Copy out, with no changes, the stretch of items below from the line containing "The image size is (798, 410)." through the end of the items.

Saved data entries
Start
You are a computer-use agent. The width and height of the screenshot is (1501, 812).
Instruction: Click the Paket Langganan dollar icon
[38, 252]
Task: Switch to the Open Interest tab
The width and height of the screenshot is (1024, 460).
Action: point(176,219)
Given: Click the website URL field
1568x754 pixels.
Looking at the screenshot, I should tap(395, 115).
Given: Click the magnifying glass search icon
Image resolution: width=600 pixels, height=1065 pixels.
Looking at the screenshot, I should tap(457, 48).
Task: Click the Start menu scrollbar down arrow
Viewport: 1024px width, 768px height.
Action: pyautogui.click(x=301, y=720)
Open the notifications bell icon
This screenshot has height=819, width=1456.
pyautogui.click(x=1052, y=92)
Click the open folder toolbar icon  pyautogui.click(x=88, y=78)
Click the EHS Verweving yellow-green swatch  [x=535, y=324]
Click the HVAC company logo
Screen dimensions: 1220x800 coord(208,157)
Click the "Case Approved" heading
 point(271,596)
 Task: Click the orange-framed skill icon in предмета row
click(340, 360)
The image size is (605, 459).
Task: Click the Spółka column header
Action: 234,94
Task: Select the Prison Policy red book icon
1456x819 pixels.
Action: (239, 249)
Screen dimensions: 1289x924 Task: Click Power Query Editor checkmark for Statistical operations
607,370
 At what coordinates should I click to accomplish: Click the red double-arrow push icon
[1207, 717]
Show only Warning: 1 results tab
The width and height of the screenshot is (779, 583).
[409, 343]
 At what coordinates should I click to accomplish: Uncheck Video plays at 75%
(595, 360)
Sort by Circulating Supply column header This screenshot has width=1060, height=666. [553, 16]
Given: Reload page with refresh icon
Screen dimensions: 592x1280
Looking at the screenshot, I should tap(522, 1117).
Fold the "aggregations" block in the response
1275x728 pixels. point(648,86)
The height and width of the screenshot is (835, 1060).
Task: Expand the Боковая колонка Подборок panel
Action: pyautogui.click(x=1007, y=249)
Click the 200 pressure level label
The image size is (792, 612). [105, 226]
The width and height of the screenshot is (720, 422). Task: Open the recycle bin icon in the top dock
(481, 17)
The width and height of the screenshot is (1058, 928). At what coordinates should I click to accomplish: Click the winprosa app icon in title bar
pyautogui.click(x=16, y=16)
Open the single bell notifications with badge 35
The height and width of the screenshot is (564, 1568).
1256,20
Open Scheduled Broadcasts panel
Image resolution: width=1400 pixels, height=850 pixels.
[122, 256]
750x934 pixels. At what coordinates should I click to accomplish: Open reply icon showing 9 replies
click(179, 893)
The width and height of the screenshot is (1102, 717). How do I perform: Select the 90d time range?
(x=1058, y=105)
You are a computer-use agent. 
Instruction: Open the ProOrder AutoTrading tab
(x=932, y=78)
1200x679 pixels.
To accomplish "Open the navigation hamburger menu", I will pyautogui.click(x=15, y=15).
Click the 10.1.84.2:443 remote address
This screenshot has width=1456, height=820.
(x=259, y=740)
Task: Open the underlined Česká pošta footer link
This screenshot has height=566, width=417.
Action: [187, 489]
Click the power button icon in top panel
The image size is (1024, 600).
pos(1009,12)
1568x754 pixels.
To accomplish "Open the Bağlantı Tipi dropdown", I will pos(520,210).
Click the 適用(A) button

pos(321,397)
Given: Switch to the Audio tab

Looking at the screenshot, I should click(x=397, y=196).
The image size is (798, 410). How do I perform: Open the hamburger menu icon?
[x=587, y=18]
End
> [SOLUTION FOR THIS EXERCISE]:
The image size is (798, 410). How do I perform: Open the hamburger menu icon?
[x=587, y=18]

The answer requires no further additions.